▸ TESTO DA LEGGERE
TAR Lazio Sentenza del 5 novembre 2008 legittimo diniego status rifugiato          
TAR Lazio Sentenza n. 9723 del 5 novembre 2008 legittimo diniego status rifugiato
Nel caso di specie il ricorrente, cittadino ghanese dimorante in Italia e vittima nel Paese di provenienza di guerre nella tribù di appartenenza in relazione alle quali aveva, ricevuto diverse minacce di morte, ha avanzato richiesta di asilo politico nel Territorio Nazionale.
La competente Commissione si è determinata negativamente in ordine alla sua richiesta di riconoscimento dello status di rifugiato a cui era seguita l’intimazione del Questore di Roma, che lo invitava a lasciare volontariamente il territorio nazionale entro il termine di 15 in seguito al rifiuto del rilascio di un permesso di soggiorno.
Il ricorrente lamenta il fatto che il documento ricevuto era senza alcuna attestazione della sua conformità all’originale e lamenta la violazione dell’art.7 della legge n.241 del 1990 per mancata comunicazione dell’avvio del procedimento.

▸ MATERIALE DI RIFERIMENTO
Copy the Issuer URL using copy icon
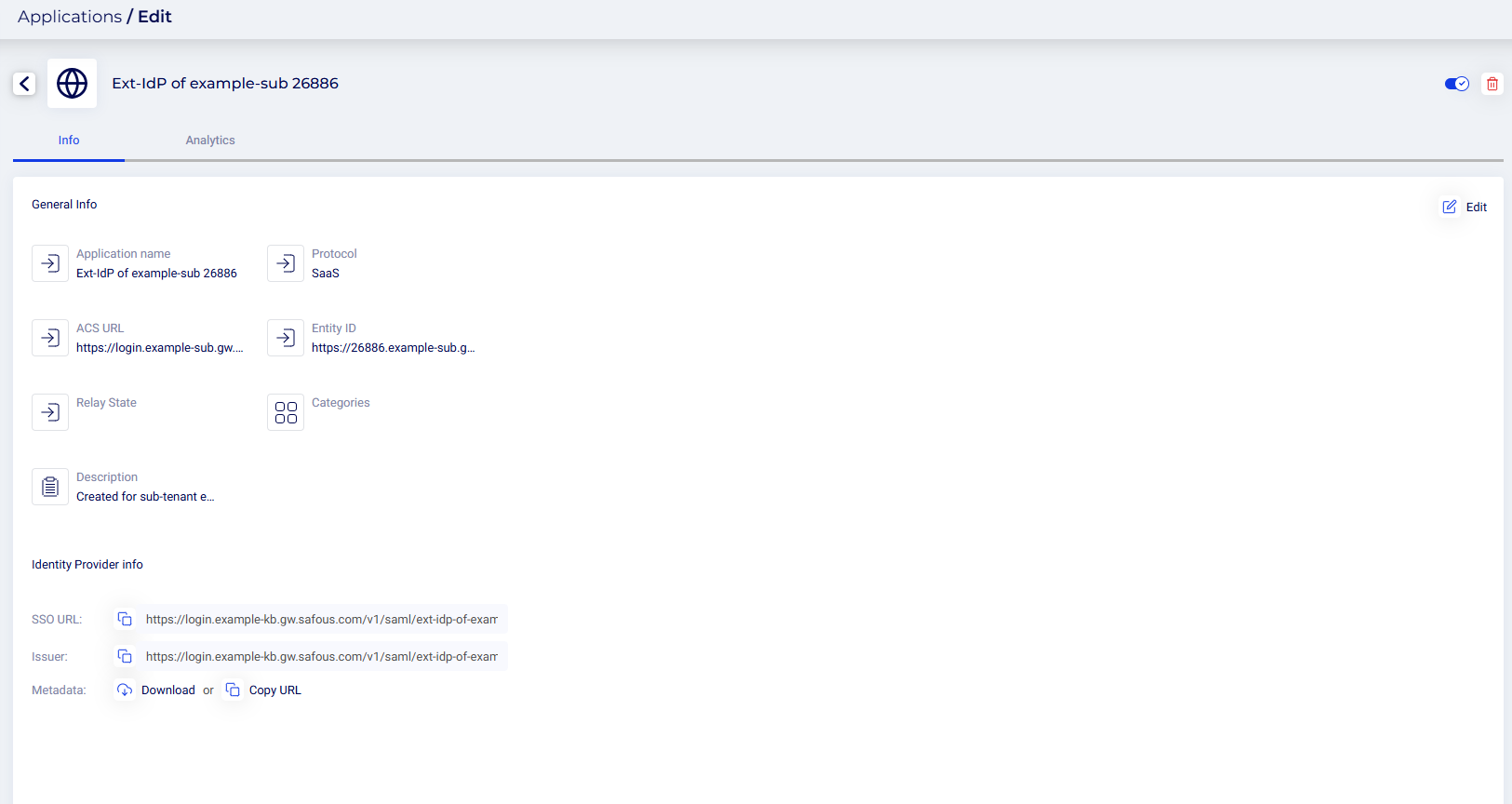This screenshot has height=804, width=1512. 125,657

▸ COMPITI DA SVOLGERE
1. Riscrivi in forma più breve il paragrafo del testo sulla sentenza del TAR che comincia con «Nel caso di specie il ricorrente», conservandone i fatti principali.
2. Trascrivi fedelmente il passo del testo sulla sentenza del TAR compreso tra "Il ricorrente lamenta" e "dell’avvio del procedimento.", estremi inclusi.
I dati non hanno alcun legame con il testo.

▸ RISULTATI ATTESI
1. Il ricorrente è un cittadino ghanese che vive in Italia. Nel Paese d'origine è stato vittima di guerre legate alla sua tribù e ha ricevuto diverse minacce di morte. Per questo ha chiesto asilo politico nel territorio nazionale.

2.
Il ricorrente lamenta il fatto che il documento ricevuto era senza alcuna attestazione della sua conformità all’originale e lamenta la violazione dell’art.7 della legge n.241 del 1990 per mancata comunicazione dell’avvio del procedimento.